I think I’ve misinterpreted it in the same way. I guess you’re asking something like: if we can exorcise parts of a model without affecting quality of inferences (in some particular domain), can we do the same with the training step? That is, is it necessary to train a model on a wide variety of topics in order to get high-quality ‘understanding’ for a particular application?
If we don’t need those weights at inference time, why do the computation to train them in the first place?
The real answer is we don't know yet but it's interesting.
To go back to your ax+b example, imagine instead you are fitting a much higher dimensional model, but you don't know how high. ax^n+bx^(n-1) ... where n might be in the millions, or hundreds of millions, or?? So we know if we make the model high enough order (e.g n-1 training points will give "perfect") it will overfit, so we throw some regularization and a bit of handwavy tuning and we end up with a model of say n=7213472123 and a set of a,b .. which behaves pretty well, but from it's behavior we suspect most of them dont' matter. And maybe should be <= 2million, or whatever.
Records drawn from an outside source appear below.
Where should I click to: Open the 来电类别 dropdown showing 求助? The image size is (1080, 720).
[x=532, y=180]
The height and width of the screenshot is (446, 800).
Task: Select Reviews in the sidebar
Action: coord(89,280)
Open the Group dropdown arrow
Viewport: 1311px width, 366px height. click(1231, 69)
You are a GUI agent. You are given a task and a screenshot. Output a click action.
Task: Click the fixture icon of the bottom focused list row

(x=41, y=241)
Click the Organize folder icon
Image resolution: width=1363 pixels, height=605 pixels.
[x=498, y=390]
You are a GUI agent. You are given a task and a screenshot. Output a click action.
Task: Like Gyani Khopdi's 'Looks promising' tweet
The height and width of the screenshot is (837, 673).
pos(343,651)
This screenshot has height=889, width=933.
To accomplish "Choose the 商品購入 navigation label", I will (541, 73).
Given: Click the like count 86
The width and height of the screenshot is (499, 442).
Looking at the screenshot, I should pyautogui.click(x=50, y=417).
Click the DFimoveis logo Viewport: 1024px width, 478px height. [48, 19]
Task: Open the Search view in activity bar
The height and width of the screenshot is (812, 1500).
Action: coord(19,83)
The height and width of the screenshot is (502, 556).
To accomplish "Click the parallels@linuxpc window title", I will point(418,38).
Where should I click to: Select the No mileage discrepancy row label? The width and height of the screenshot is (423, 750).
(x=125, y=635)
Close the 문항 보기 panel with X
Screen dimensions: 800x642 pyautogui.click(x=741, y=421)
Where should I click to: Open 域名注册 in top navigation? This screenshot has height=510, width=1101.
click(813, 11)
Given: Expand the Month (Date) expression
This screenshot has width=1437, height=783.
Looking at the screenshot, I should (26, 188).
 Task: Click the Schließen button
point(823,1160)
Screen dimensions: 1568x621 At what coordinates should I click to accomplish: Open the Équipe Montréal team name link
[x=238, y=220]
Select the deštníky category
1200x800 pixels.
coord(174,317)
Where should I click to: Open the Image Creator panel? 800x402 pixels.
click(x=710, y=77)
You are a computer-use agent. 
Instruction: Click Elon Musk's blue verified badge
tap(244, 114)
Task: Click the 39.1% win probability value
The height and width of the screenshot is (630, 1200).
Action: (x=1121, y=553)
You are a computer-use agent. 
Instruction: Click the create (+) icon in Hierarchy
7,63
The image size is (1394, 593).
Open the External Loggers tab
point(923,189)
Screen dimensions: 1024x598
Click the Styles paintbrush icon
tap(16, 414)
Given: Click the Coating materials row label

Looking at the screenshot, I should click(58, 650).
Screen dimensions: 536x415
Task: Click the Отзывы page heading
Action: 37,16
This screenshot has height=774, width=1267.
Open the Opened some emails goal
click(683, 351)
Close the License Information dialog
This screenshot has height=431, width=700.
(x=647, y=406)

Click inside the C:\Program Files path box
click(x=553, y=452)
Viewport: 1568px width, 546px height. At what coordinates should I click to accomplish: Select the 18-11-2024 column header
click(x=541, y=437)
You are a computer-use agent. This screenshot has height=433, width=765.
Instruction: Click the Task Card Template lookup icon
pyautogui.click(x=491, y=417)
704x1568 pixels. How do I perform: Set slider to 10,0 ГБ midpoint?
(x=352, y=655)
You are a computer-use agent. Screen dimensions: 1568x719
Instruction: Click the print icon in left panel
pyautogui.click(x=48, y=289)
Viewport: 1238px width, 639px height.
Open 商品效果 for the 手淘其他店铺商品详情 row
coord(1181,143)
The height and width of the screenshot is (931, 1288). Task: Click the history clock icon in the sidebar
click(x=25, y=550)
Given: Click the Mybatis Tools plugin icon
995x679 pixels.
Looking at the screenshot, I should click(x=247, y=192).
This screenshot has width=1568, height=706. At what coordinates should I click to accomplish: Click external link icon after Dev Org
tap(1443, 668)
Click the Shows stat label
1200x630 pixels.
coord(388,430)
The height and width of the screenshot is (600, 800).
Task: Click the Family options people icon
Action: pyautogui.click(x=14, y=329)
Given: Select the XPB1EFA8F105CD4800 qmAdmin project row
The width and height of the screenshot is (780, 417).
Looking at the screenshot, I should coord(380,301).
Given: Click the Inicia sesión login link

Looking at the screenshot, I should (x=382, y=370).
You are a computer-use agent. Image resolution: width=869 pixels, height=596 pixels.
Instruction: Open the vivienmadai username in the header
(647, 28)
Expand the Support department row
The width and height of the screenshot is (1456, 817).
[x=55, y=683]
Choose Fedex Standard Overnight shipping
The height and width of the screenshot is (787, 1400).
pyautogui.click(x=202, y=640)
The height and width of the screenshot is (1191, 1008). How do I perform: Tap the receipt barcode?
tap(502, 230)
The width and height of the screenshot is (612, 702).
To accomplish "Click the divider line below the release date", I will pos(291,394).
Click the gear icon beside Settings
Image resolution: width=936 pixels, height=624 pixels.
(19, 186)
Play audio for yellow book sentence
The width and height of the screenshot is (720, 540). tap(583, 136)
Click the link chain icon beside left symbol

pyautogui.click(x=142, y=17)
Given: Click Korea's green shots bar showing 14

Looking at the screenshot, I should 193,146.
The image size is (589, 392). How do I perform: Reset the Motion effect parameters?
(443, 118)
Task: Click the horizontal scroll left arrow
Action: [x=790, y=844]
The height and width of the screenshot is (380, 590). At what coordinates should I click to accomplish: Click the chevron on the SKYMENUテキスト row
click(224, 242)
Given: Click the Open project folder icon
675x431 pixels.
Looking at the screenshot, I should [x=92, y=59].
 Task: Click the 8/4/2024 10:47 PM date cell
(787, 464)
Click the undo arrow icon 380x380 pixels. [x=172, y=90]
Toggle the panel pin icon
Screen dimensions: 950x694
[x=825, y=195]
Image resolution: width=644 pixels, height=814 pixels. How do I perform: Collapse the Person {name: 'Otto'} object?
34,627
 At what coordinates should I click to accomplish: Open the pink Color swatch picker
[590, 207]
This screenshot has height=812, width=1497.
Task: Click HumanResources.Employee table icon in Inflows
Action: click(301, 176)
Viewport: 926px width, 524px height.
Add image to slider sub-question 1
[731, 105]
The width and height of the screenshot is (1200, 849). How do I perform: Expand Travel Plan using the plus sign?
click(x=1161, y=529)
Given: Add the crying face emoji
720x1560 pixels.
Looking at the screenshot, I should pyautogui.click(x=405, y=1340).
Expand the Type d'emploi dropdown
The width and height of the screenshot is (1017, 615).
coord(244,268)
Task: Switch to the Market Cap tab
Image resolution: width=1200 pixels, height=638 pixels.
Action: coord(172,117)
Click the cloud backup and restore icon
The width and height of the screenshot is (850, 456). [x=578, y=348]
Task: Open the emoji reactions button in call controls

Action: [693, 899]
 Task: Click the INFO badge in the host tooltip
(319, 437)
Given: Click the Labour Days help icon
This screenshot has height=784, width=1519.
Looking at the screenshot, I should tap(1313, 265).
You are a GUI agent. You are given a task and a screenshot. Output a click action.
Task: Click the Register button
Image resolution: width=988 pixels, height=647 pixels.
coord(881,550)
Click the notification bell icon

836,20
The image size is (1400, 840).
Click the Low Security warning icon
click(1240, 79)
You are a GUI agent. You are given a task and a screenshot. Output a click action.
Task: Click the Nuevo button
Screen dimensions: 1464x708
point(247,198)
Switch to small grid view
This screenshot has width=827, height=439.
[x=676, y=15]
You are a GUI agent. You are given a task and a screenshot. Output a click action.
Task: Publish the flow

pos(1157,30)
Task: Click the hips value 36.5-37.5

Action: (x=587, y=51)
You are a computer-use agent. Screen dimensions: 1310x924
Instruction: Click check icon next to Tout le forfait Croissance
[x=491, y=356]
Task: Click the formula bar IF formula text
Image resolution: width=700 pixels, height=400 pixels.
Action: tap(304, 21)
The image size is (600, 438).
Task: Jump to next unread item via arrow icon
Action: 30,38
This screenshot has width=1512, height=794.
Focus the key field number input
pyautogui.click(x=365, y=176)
So, a few obvious questions - one is can we find a way to throw out most of the a,b,c ... to get just the core, i.e. if we throw away all |k| <= 0.00001 does it change anything (for inference). A very different question is could we decide that ahead of time (during training). A different class of question looks more like "could we have figured this out from the data".
It's a lot harder to reason about the latter questions, because the former one is empirical: After training, this one doesn't seem to do anything. Ahead of time, how do you know? This has interesting offshoots, like how stable is the distribution of the parts that matter, etc.